**Input**
%%
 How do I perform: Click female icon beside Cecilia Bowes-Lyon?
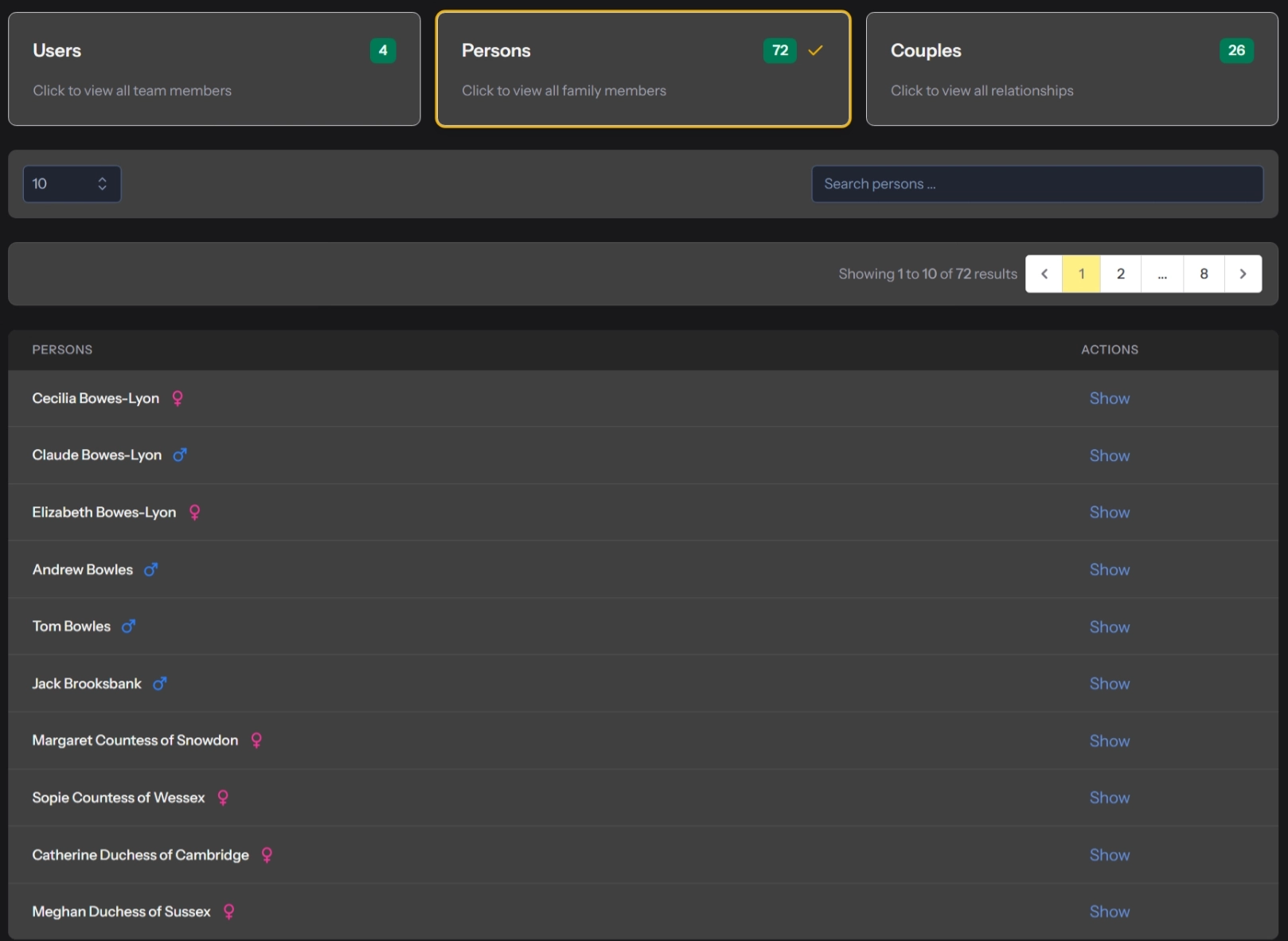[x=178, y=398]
%%
%%
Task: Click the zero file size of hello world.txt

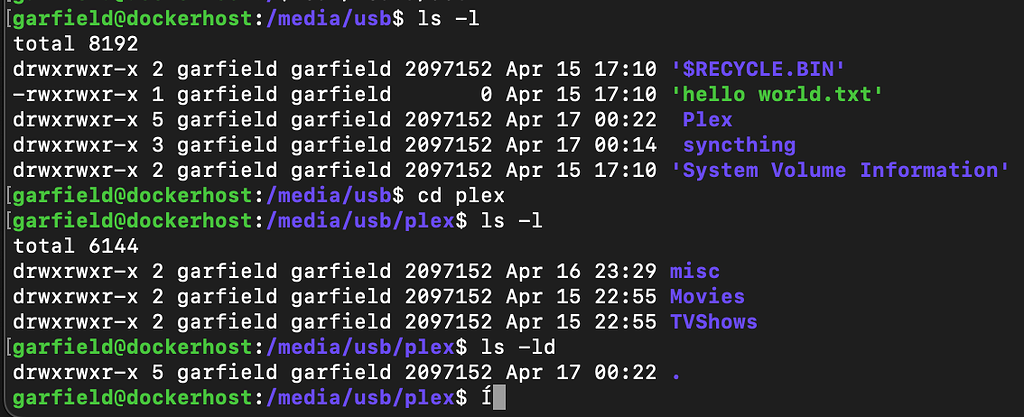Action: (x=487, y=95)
%%
%%
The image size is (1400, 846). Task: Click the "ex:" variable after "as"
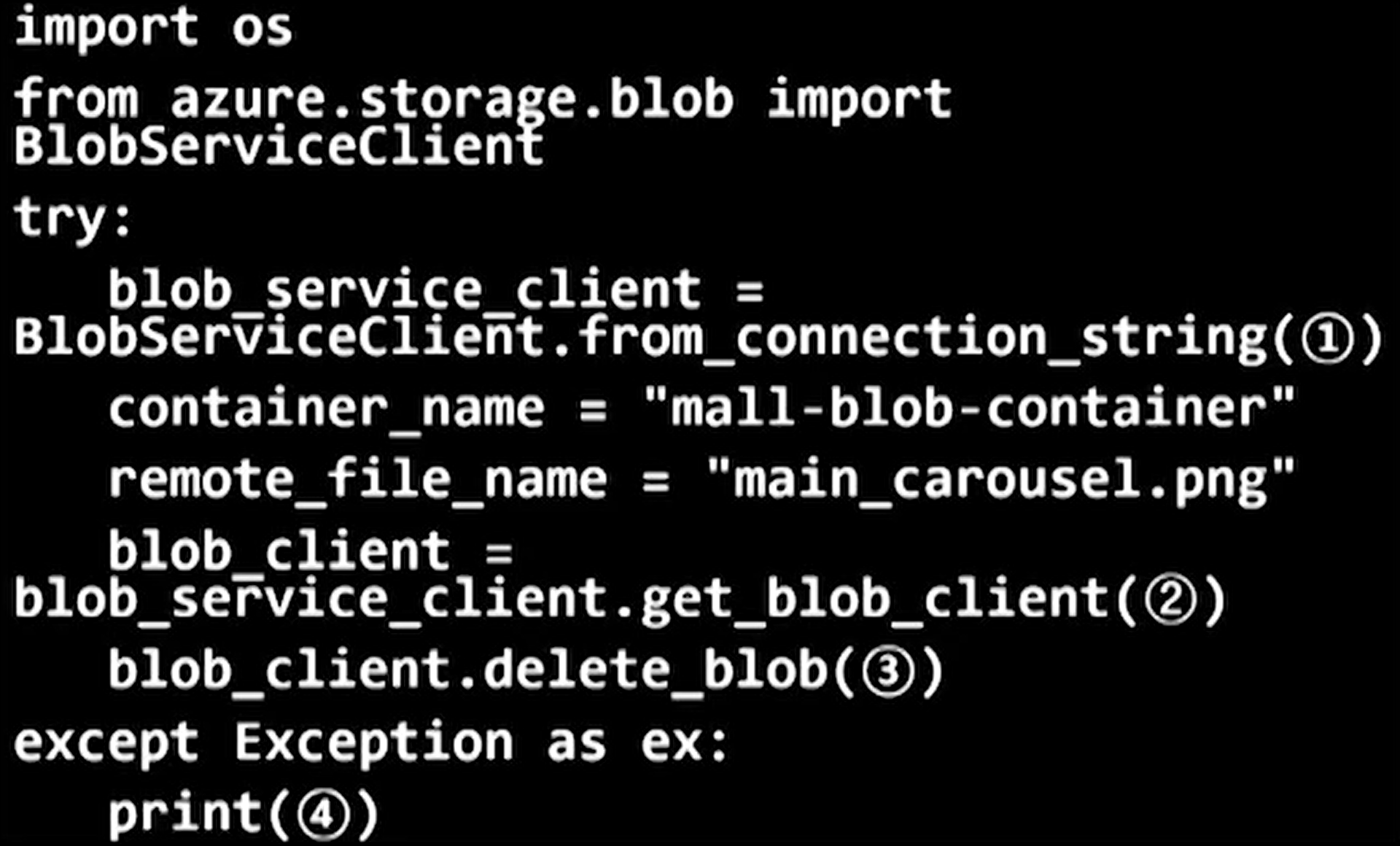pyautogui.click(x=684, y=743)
%%
**Stated problem**
From the entries above, pull out every line that contains the word "size", and copy each one unchanged.

**Complete answer**
Task: Click the zero file size of hello world.txt
The image size is (1400, 846). Task: Click the "ex:" variable after "as"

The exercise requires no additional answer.